Sein Gegenspieler, Rivale und Erzfeind – im Leben wie im Thriller Charles-Maurice de Talleyrand. Ebenso ein ehemaliger Priester wie Fouché, ist er in den Jahren der Revolution steil aufgestiegen und als Außenminister Napoleons zu Reichtum und Ehren gekommen. Doch auch sein Wohlergehen ist von den Launen des Kaisers abhängig. Immer wieder spielt Napoleon die beiden gegeneinander aus.
Wir begegnen noch weiteren historischen Gestalten, die eine Hauptrolle in diesem Buch innehaben, aber längst nicht so berühmt sind. Vielleicht mit einer Ausnahme: Donatien Alphonse Marquis de Sade, jenem Adeligen, der die größte Zeit seines Lebens entweder in Haft oder im Irrenhaus verbrachte.
Auch Louis Marais ist historisch belegt, genauso wie Isabelle de la Tour, der Polizeiarzt Maurice Gevrol oder die Giftmischerin und Serienmörderin La Monvoisin.
Die Zeiten sind denkbar schlecht für die Mehrheit der Bevölkerung. Die Pest fordert unter den Armen wie unter den Reichen ihre Opfer. Verbrechersyndikate haben es relativ einfach – sie zahlen hohe Bestechungsgelder an die nicht allzu üppig entlohnten Staatsdiener, die dann bei Bedarf auch rechtzeitig wegsehen.
Zum Buch:
Der nach Brest strafversetzte Louis Marais wird von Fouché nach Paris zurückgeholt, nachdem eine unerklärliche Mordserie die Hauptstadt erschüttert. Die Opfer sind immer junge Mädchen, die kaum einer vermisst. Besonderes Kennzeichen: sie haben alle vor kurzem ein Kind geboren. Die Frauen sind bestialisch verstümmelt, die Kinder spurlos verschwunden. Marais soll nun diese Morde aufklären. Ein heikles Unterfangen zumal sich der Verdacht nach einer okkulten Sekte und perversen Riten ergibt.
Doch wer außer dem Marquis de Sade wüsste besser über solche Praktiken Bescheid? Also befreit ihn Marais aus der Irrenanstalt Charenton-Saint-Maurice.
„Es braucht ein Ungeheuer, um ein Scheusal zu fangen, das haben Sie selbst gesagt. Also beschweren Sie sich jetzt gefälligst nicht darüber, wenn andere versuchen, wie ein Ungeheuer zu denken.“ (S. 487)
Gemeinsam jagen sie den oder die Mörder. Doch sie hinken immer einen Schritt hinterher. Wie hängt Fouché in der Sache? Oder zieht Talleyrand die Fäden?

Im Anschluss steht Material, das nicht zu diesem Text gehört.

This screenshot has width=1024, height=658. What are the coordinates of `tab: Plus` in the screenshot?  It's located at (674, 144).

Marais kann niemandem im Polizeiapparat mehr vertrauen. Daher sucht er Hilfe bei einer ganz anderen Stelle: den Gitanes, dem fahrenden Volk, dem er selbst angehört.
Meine Meinung:
Was während der Ermittlungen aufgedeckt wird, ist nichts für zartbesaitete Leser. Allerdings werden die Grausamkeiten nicht aus reiner Sensationsgier geschildert.

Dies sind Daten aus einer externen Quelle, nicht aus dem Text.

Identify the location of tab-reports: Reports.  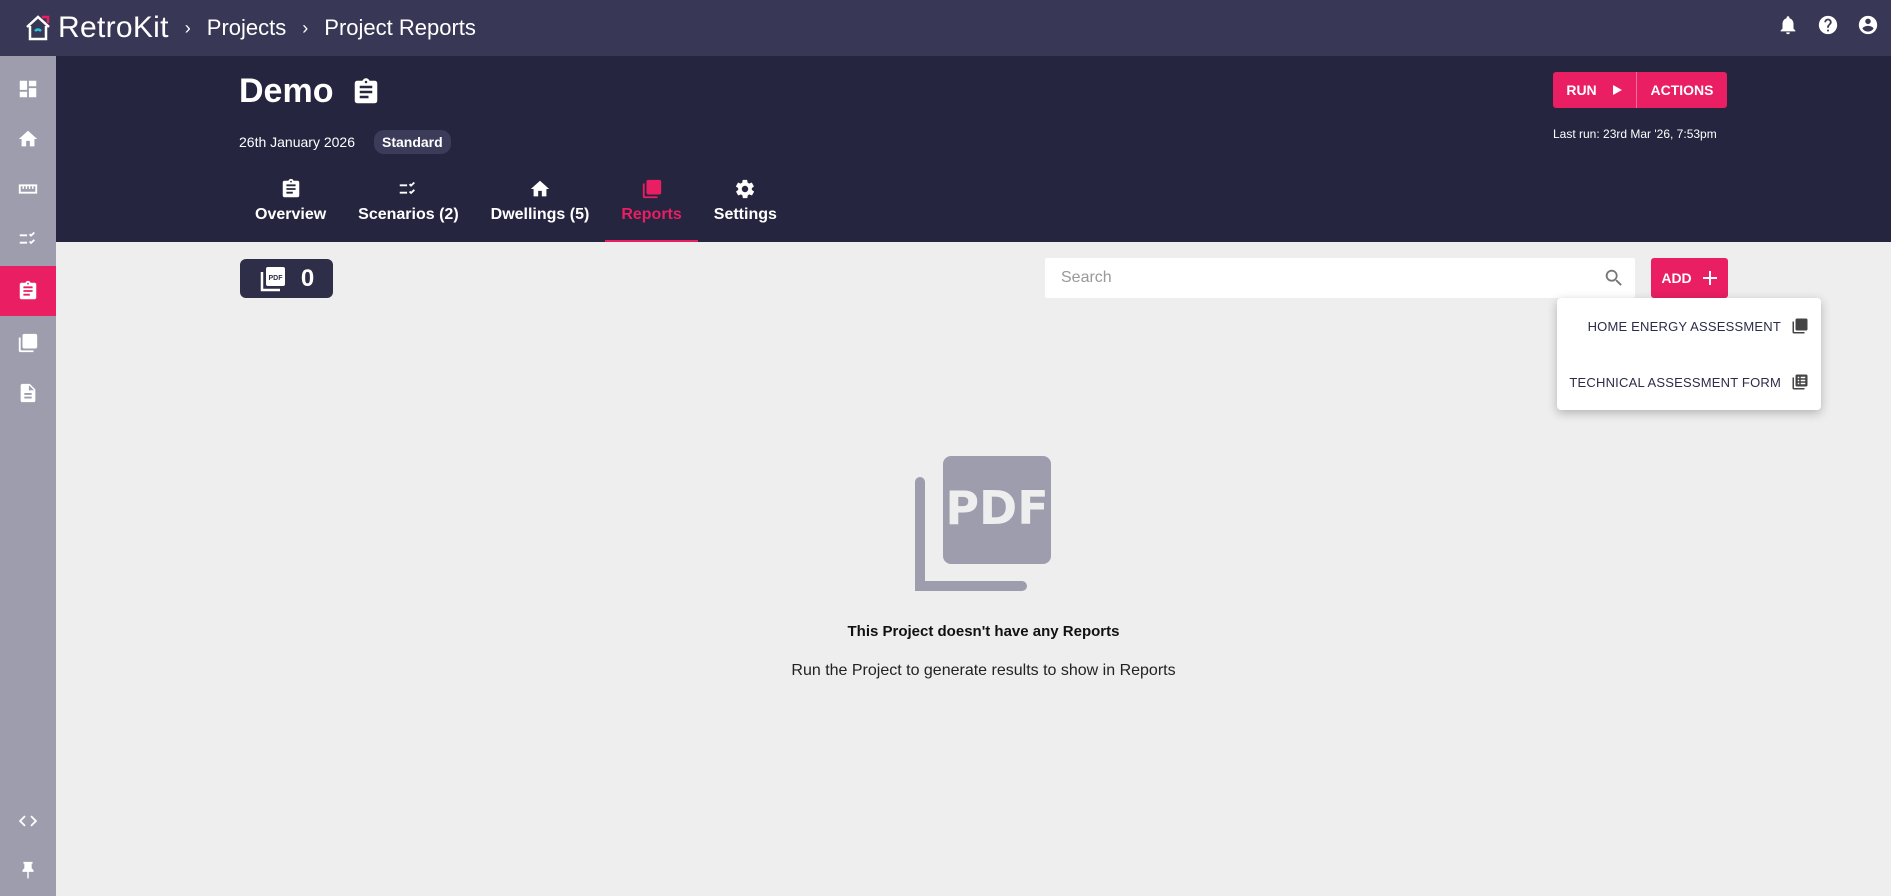
(652, 210).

Die Versuche von Maurice Gevrol zum Bespiel. Er ist besessen davon, die Ursache des Kindbettfiebers und ein Gegenmittel zu finden, sodass er Recht von Unrecht nicht mehr unterscheiden kann. Er „bestellt“ Leichen von Schwangeren, um an ihnen zu forschen, ohne über die Herkunft der Toten überhaupt nur nachzudenken.
Auch das Wort „Polizeigewalt“ ist durchaus wörtlich zu nehmen.

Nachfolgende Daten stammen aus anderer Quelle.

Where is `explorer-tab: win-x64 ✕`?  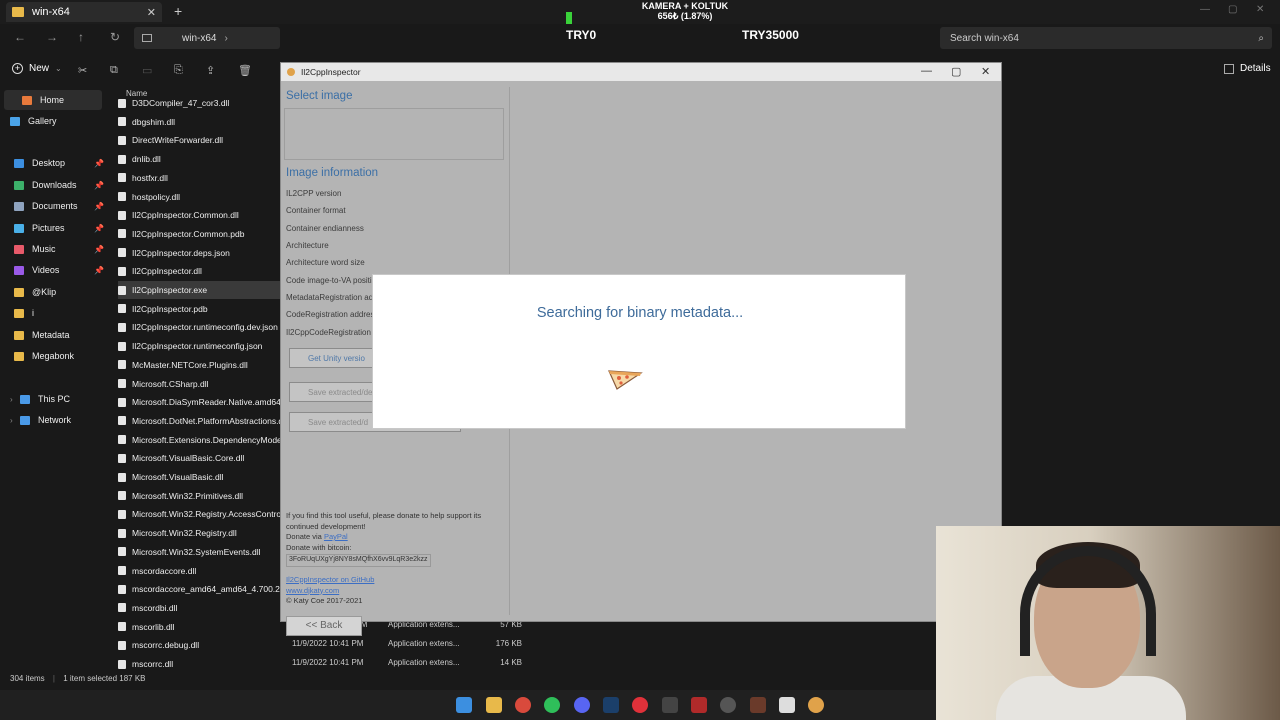 explorer-tab: win-x64 ✕ is located at coordinates (84, 12).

Ulf Torreck gelingt es perfekt, uns in diese dunkle Zeit eintauchen zu lassen. Der Gestank, der Schmutz des Molochs Paris ist auf jeder Seite spürbar. Der Einblick in die Lebensweise der Menschen dieser Zeit ist penibel recherchiert.
Die beiden Hauptcharaktere Louis Marais und de Sade könnten nicht unterschiedlicher sein: Marais ist ein knapp 40 Jahre alter, ernster und hartnäckiger Polizist. Er ist – für diese Zeit - integer und vom Leben gebeutelt.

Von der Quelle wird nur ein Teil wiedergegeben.